Dans la vie je ne m’autorise que deux petits luxes : la tomme de Savoie et mon iPhone. Il a une grande emprise sur moi. Quand on me voit avec dans la rue, courbé sur mes sms, on dirait Gollum et son anneau. La nuit je le caresse dans le noir et quand je l’ai dans la main, le monde tout entier disparaît autour de moi. Je ne sors jamais sans mon bien, mon précieux. Mais ce jour-là j’aurais peut-être dû le laisser dans ma grotte, enfin ma chambre, « ce fumier », préfèrent dire mes proches.

Je revenais du Mordor (Bondy Nord) où j’avais accompli une quête d’une grande importance pour les gens de ma maison (une baguette et trois kilos de merguez). En passant devant la mairie, je m’arrête un instant, comme d’habitude, envoûté par la splendeur du monument. Il n’y a qu’une explication possible : un architecte soviétique s’est mouché dans une feuille millimétrée, il l’a mise dans un dossier puis a tendu le projet au conseil régional après l’avoir fait tomber dans une bouse de bison. Tant de laideur, c’est presque de l’art, voire de la rage. Le chef de chantier a dû surprendre le maire de l’époque dans les lits de sa femme, de sa fille, et de sa sœur, pour vouloir ainsi ajouter sa touche personnelle et sa haine à cet édifice magnifique de mocheté. C’est simple, on dirait Annette dans « Premiers baisers » faite pierre.

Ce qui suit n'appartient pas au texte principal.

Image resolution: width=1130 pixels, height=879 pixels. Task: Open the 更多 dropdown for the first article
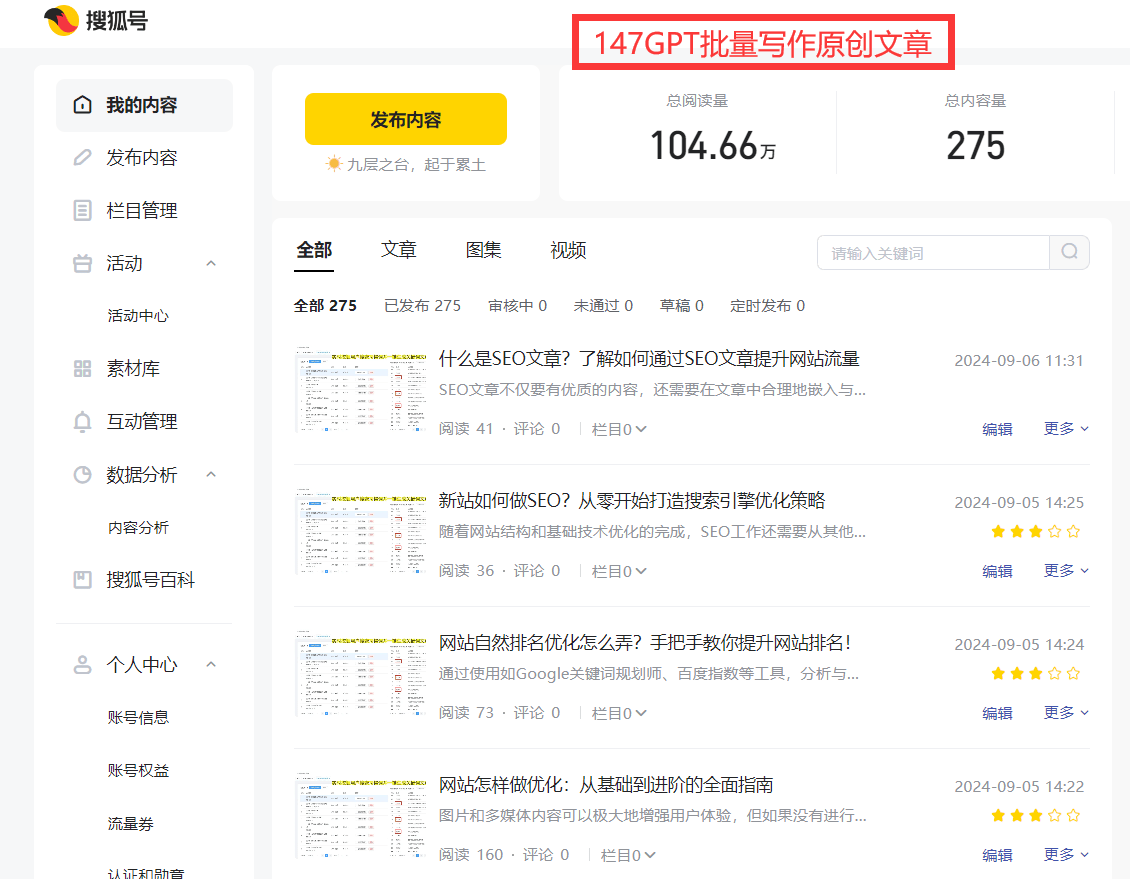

Devant ce monument à la gloire du gris, trois jeunes gens me demandent l’heure. Distrait, je sors mon iPhone pour les contenter. Soudain, c’est le drame… Hop ! Envolés ! Les trois garnements et mon iPhone, arraché de mes mains. Peste ! Ça court vite un jeune, mais moins qu’un Kabyle en colère, c’est la leçon que m’ont enseigné mon bulletin de notes, Père et son ceinturon. Après une course homérique de 12 mètres 50 et un petit croc en jambe, je rattrape mon voleur qui s’étale, pardonnez l’expression, comme une grosse merde, tête la première dans une flaque de boue. J’avais envie de lui mettre une de ces gifles… Mais je n’en ai rien fait. A quoi bon ? Mon agresseur est à mes pieds, et j’ai récupéré mon bien, mon précieux.

« Ne sois ni opprimé ni oppresseur », disent les musulmans, « pardonne à ton prochain »,  raconte Jésus. Gandhi, Mandela, la non-violence, les Bisounours, ça m’inspire. Donc, Idir, idiot, je tends la main au malandrin tout crotté pour qu’il se relève. Après tout, Monseigneur Bienvenu a bien filé deux chandeliers d’argent à Jean Valjean alors qu’il lui avait volé ses fourchettes.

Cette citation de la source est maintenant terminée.